begin

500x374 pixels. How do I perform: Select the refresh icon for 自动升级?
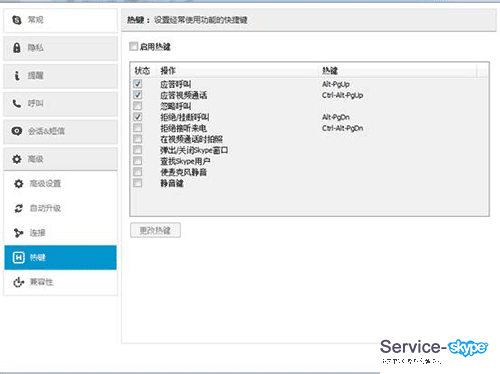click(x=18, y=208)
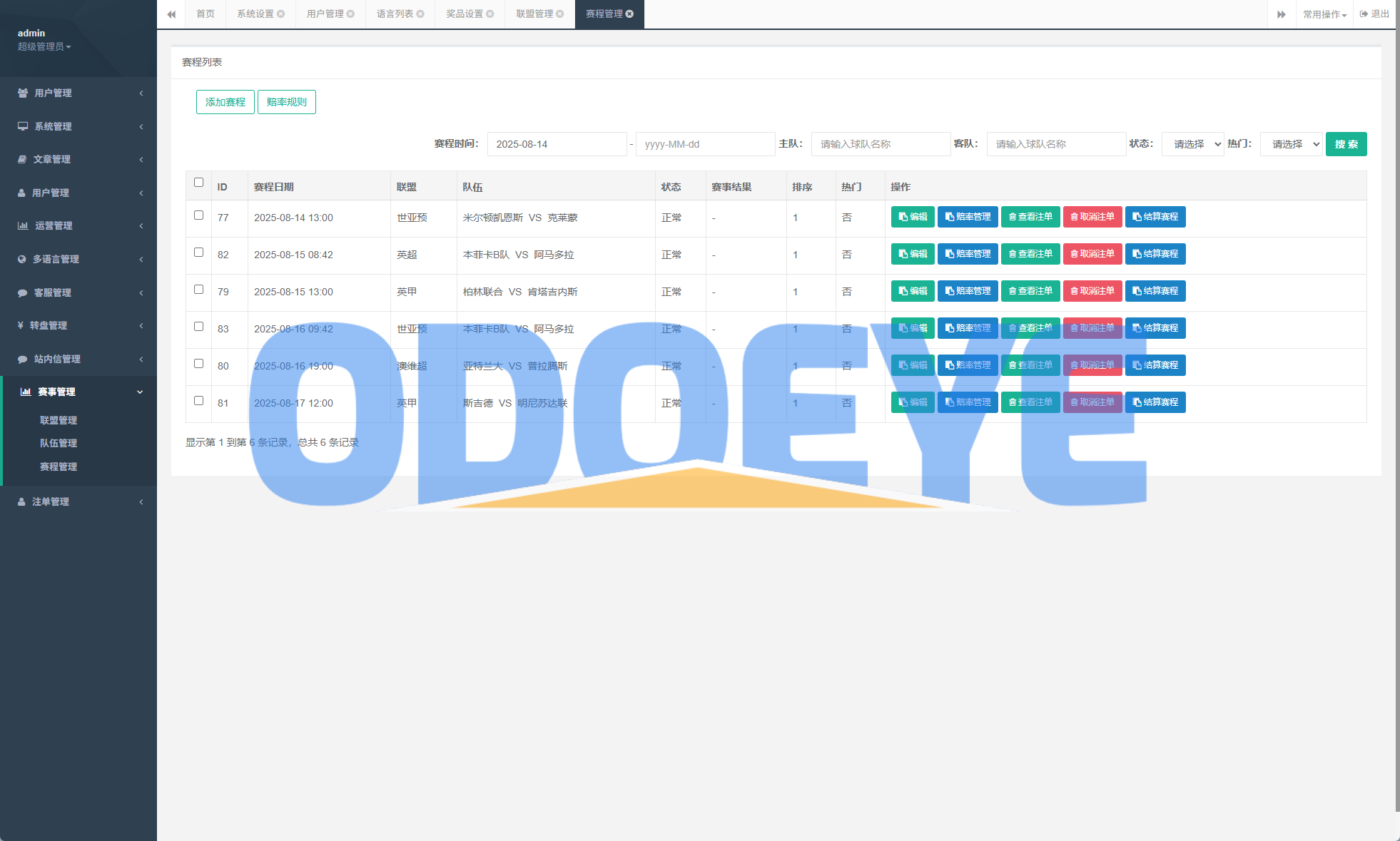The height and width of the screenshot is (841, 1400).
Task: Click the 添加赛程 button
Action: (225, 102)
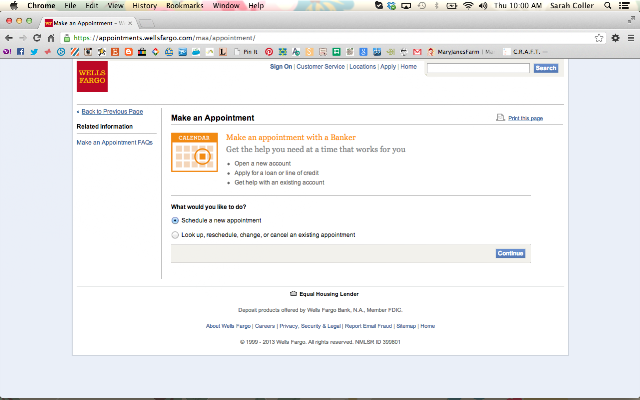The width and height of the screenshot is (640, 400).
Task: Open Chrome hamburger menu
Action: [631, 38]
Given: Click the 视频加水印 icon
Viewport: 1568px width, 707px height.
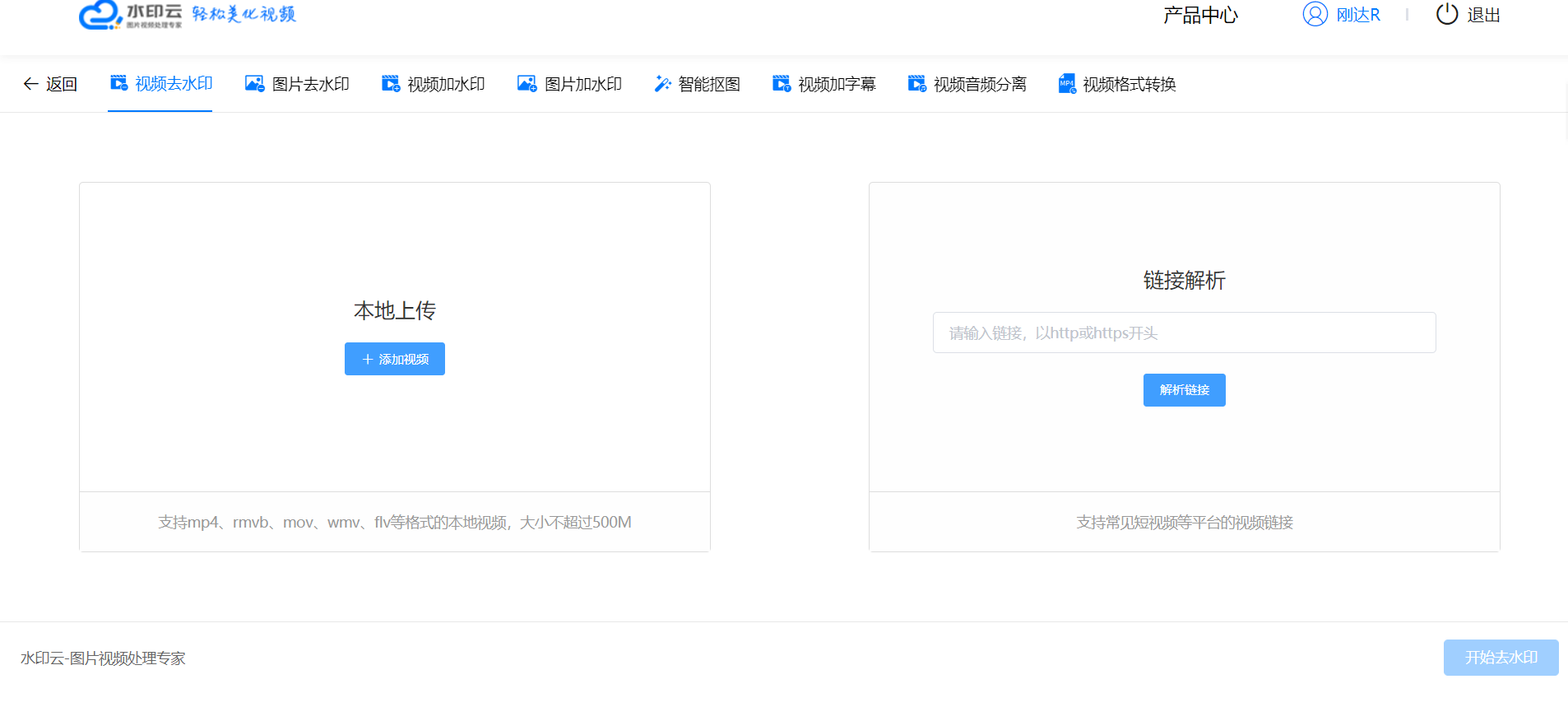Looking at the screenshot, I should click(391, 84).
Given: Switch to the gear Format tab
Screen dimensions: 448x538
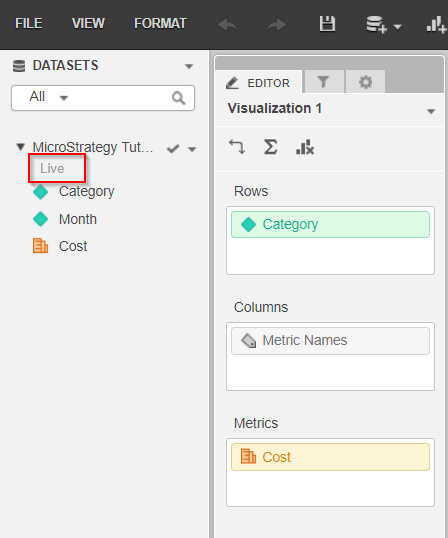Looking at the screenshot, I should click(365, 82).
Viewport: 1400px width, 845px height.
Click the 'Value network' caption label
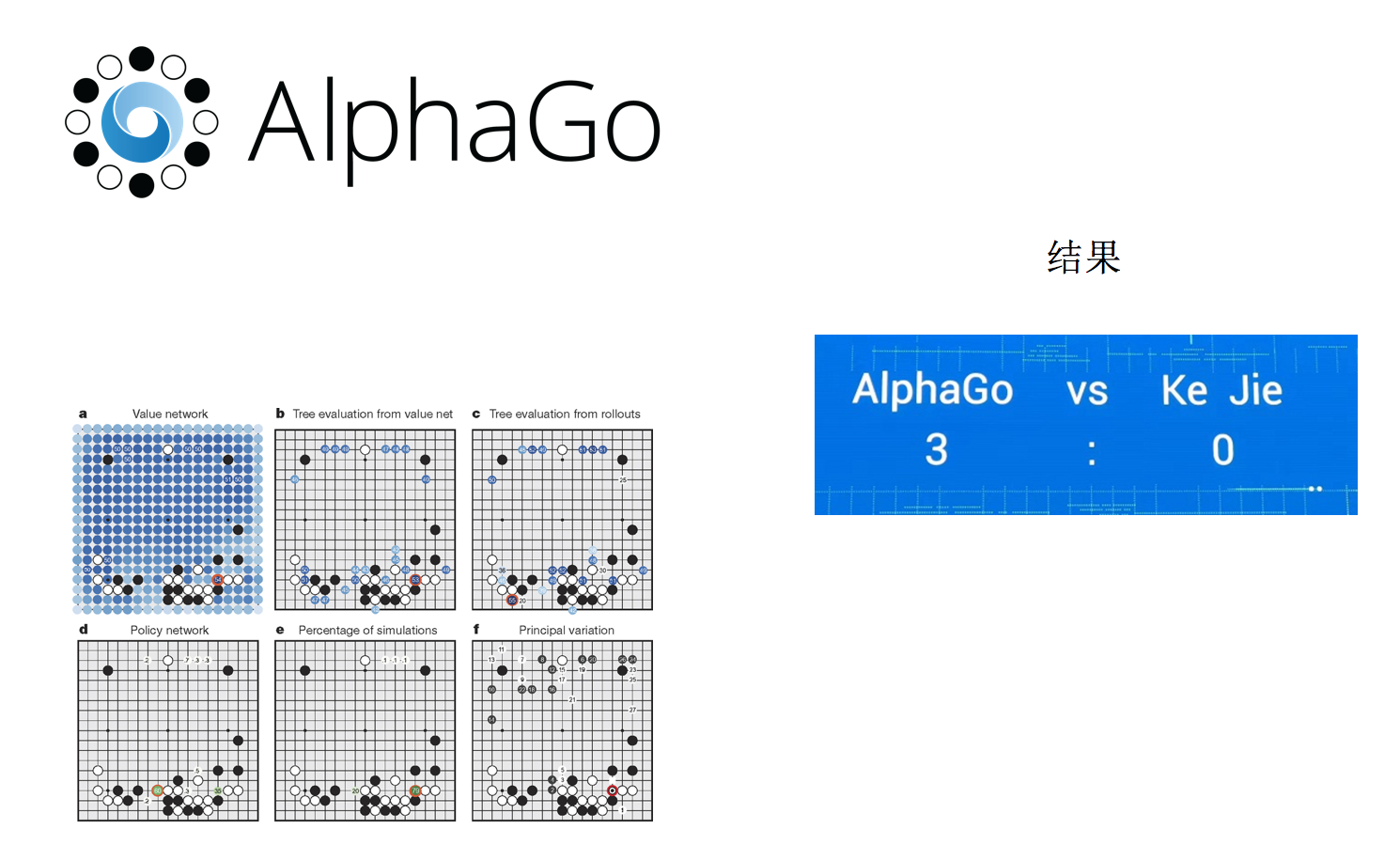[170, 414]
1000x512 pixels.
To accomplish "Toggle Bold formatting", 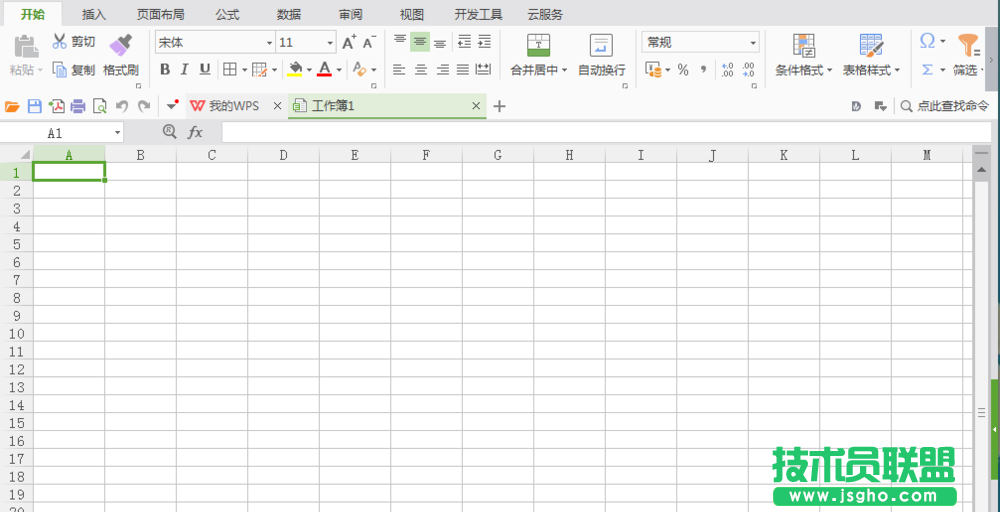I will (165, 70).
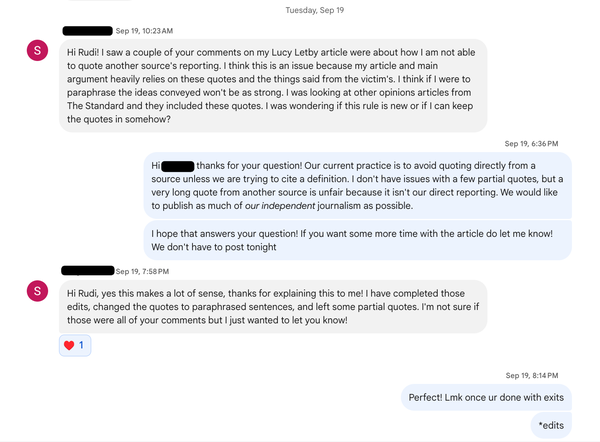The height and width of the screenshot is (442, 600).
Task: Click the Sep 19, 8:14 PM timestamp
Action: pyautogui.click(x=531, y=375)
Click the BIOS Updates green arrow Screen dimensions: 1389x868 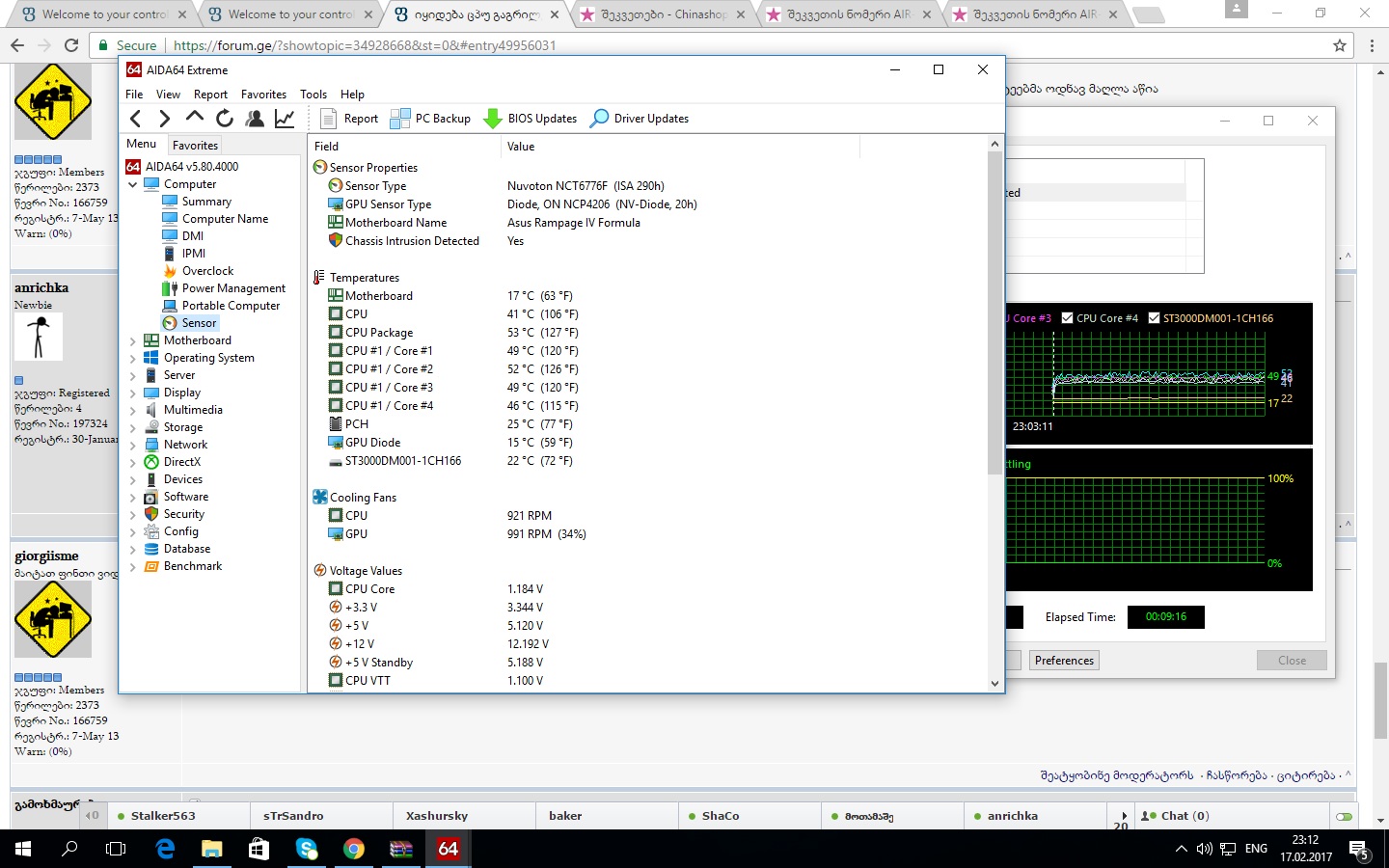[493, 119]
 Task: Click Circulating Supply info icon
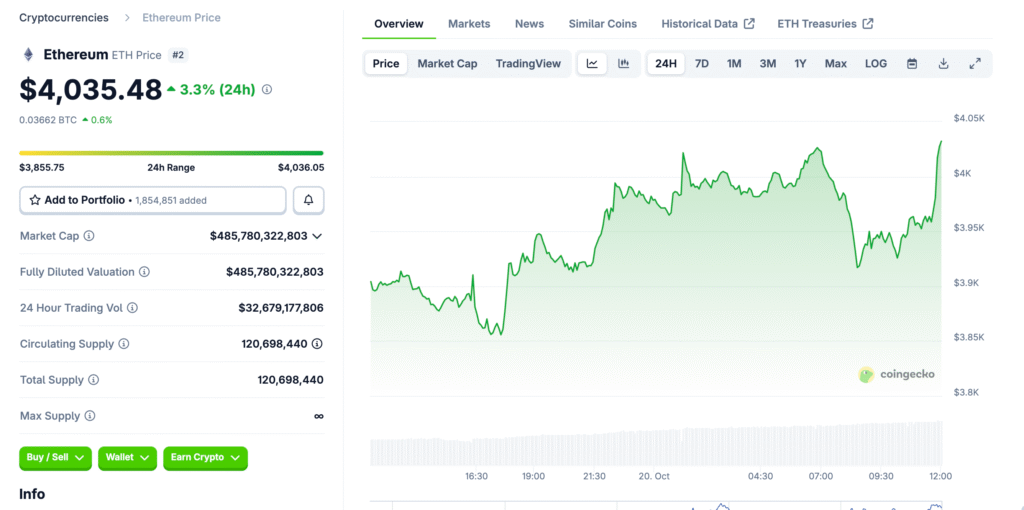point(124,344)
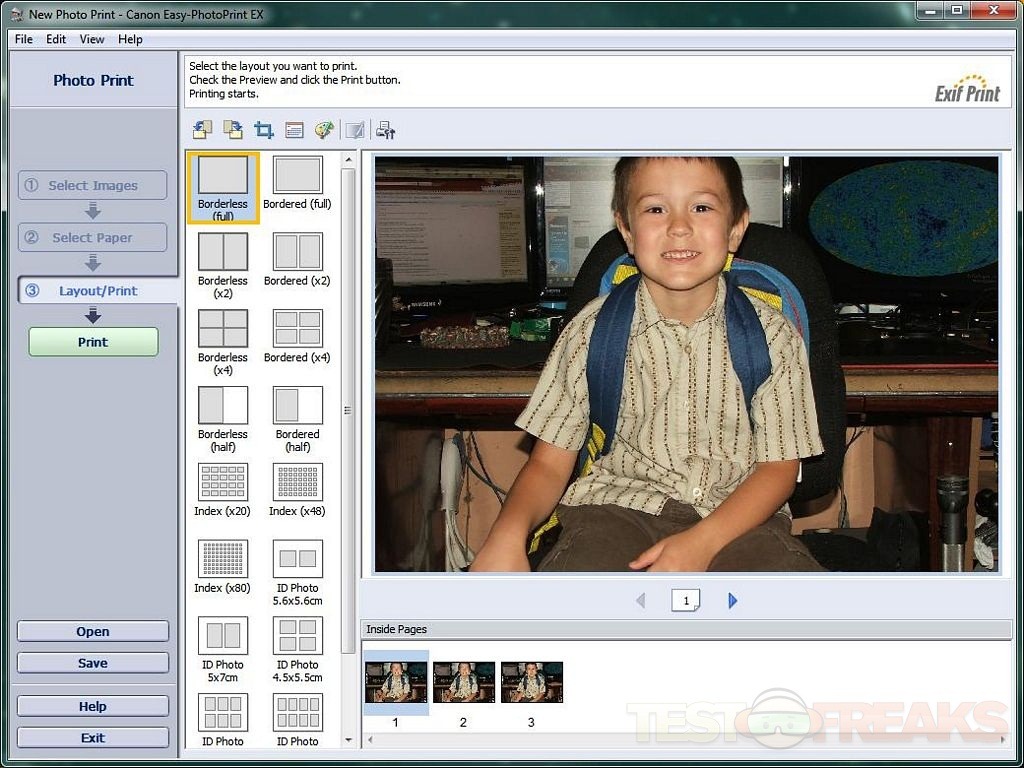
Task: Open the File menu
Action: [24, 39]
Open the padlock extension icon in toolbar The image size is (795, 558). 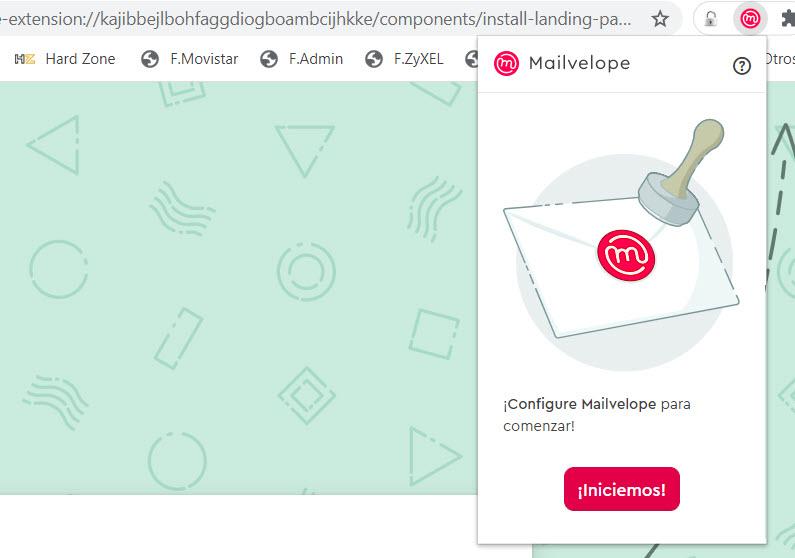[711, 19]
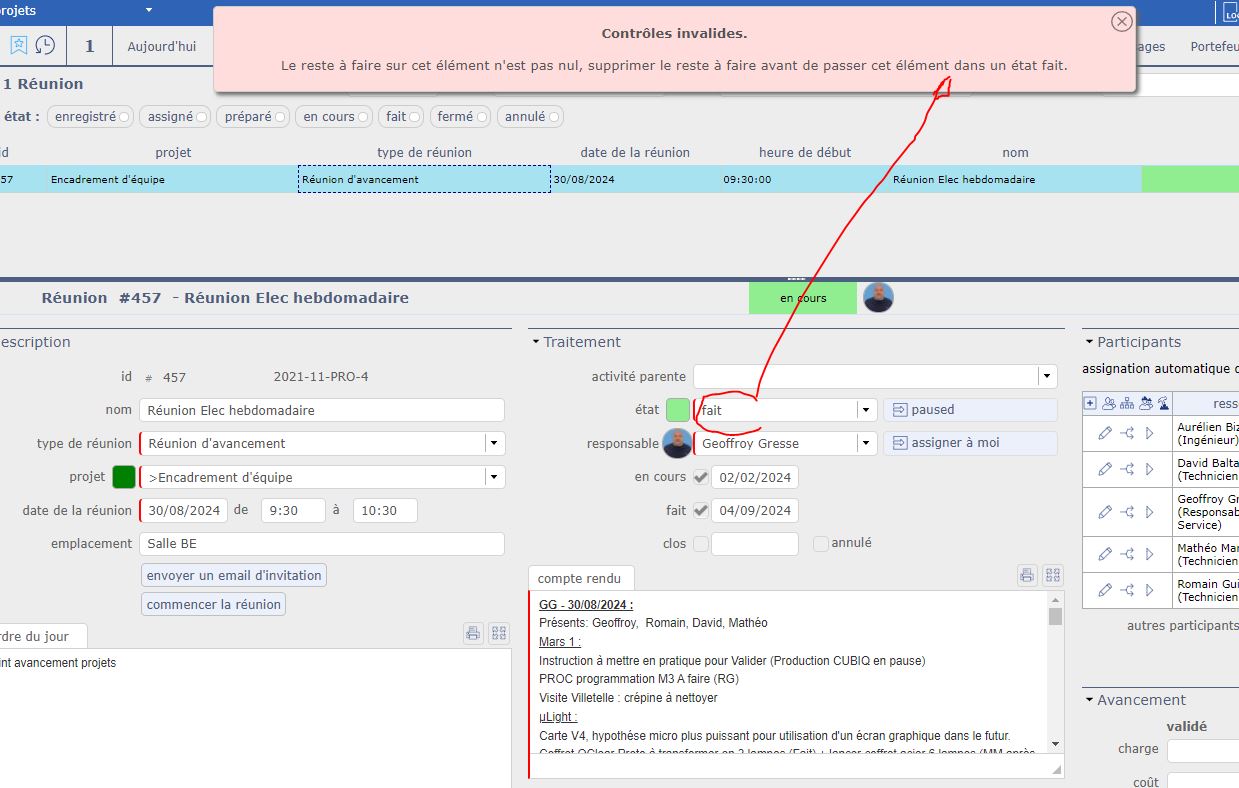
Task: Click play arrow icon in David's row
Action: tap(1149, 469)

end

■ **Work to complete**
Copy out everything from the start of the lines down to the line containing "Looking at the screenshot, I should click(391, 84).", including that line, and leave the pictures out.

■ **Complete response**
500x374 pixels. How do I perform: Select the refresh icon for 自动升级?
click(x=18, y=208)
The height and width of the screenshot is (841, 1400).
Task: Click the 添加赛程 button
Action: (225, 102)
The width and height of the screenshot is (640, 400).
Task: Open Chrome hamburger menu
Action: [631, 38]
Given: Click the 视频加水印 icon
Viewport: 1568px width, 707px height.
Looking at the screenshot, I should click(391, 84).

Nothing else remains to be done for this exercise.